====== Given records
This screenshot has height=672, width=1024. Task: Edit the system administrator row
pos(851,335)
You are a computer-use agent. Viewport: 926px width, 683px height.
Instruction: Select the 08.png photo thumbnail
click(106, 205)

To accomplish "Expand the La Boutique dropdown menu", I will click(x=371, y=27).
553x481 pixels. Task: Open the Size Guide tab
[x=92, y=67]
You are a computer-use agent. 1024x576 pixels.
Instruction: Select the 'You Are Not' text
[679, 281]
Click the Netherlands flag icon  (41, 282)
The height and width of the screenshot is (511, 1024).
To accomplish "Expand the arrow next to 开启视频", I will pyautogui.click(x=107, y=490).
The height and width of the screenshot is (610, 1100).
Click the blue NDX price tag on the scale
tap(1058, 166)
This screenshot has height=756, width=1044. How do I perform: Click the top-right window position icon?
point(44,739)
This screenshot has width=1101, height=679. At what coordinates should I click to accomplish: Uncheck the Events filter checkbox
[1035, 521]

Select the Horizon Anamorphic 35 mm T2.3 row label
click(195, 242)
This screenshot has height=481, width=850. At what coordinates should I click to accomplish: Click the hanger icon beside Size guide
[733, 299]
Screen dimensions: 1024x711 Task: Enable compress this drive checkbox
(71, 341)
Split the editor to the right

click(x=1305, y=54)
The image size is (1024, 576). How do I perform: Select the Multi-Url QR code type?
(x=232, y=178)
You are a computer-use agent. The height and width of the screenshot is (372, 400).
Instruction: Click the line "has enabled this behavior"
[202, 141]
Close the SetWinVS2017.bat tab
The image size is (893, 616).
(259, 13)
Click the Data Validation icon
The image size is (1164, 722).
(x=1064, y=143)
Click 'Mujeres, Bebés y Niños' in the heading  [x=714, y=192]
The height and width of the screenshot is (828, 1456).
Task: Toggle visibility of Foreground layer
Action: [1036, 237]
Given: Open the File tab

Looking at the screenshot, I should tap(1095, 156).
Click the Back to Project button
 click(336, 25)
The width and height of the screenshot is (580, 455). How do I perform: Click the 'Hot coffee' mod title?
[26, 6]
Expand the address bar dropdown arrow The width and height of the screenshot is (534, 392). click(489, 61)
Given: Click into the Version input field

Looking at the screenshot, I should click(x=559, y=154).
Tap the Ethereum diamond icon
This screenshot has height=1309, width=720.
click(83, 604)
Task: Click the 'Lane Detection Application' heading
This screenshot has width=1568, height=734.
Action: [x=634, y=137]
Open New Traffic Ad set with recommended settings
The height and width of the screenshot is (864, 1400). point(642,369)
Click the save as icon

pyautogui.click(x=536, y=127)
============
### Written problem
Convert every line of the records above into a JSON list of strings, with one string per line and blank lines omitted.

### Solution
[
  "This screenshot has height=672, width=1024. Task: Edit the system administrator row",
  "pos(851,335)",
  "You are a computer-use agent. Viewport: 926px width, 683px height.",
  "Instruction: Select the 08.png photo thumbnail",
  "click(106, 205)",
  "To accomplish \"Expand the La Boutique dropdown menu\", I will click(x=371, y=27).",
  "553x481 pixels. Task: Open the Size Guide tab",
  "[x=92, y=67]",
  "You are a computer-use agent. 1024x576 pixels.",
  "Instruction: Select the 'You Are Not' text",
  "[679, 281]",
  "Click the Netherlands flag icon  (41, 282)",
  "The height and width of the screenshot is (511, 1024).",
  "To accomplish \"Expand the arrow next to 开启视频\", I will pyautogui.click(x=107, y=490).",
  "The height and width of the screenshot is (610, 1100).",
  "Click the blue NDX price tag on the scale",
  "tap(1058, 166)",
  "This screenshot has height=756, width=1044. How do I perform: Click the top-right window position icon?",
  "point(44,739)",
  "This screenshot has width=1101, height=679. At what coordinates should I click to accomplish: Uncheck the Events filter checkbox",
  "[1035, 521]",
  "Select the Horizon Anamorphic 35 mm T2.3 row label",
  "click(195, 242)",
  "This screenshot has height=481, width=850. At what coordinates should I click to accomplish: Click the hanger icon beside Size guide",
  "[733, 299]",
  "Screen dimensions: 1024x711 Task: Enable compress this drive checkbox",
  "(71, 341)",
  "Split the editor to the right",
  "click(x=1305, y=54)",
  "The image size is (1024, 576). How do I perform: Select the Multi-Url QR code type?",
  "(x=232, y=178)",
  "You are a computer-use agent. The height and width of the screenshot is (372, 400).",
  "Instruction: Click the line \"has enabled this behavior\"",
  "[202, 141]",
  "Close the SetWinVS2017.bat tab",
  "The image size is (893, 616).",
  "(259, 13)",
  "Click the Data Validation icon",
  "The image size is (1164, 722).",
  "(x=1064, y=143)",
  "Click 'Mujeres, Bebés y Niños' in the heading  [x=714, y=192]",
  "The height and width of the screenshot is (828, 1456).",
  "Task: Toggle visibility of Foreground layer",
  "Action: [1036, 237]",
  "Given: Open the File tab",
  "Looking at the screenshot, I should tap(1095, 156).",
  "Click the Back to Project button",
  " click(336, 25)",
  "The width and height of the screenshot is (580, 455). How do I perform: Click the 'Hot coffee' mod title?",
  "[26, 6]",
  "Expand the address bar dropdown arrow The width and height of the screenshot is (534, 392). click(489, 61)",
  "Given: Click into the Version input field",
  "Looking at the screenshot, I should click(x=559, y=154).",
  "Tap the Ethereum diamond icon",
  "This screenshot has height=1309, width=720.",
  "click(83, 604)",
  "Task: Click the 'Lane Detection Application' heading",
  "This screenshot has width=1568, height=734.",
  "Action: [x=634, y=137]",
  "Open New Traffic Ad set with recommended settings",
  "The height and width of the screenshot is (864, 1400). point(642,369)",
  "Click the save as icon",
  "pyautogui.click(x=536, y=127)"
]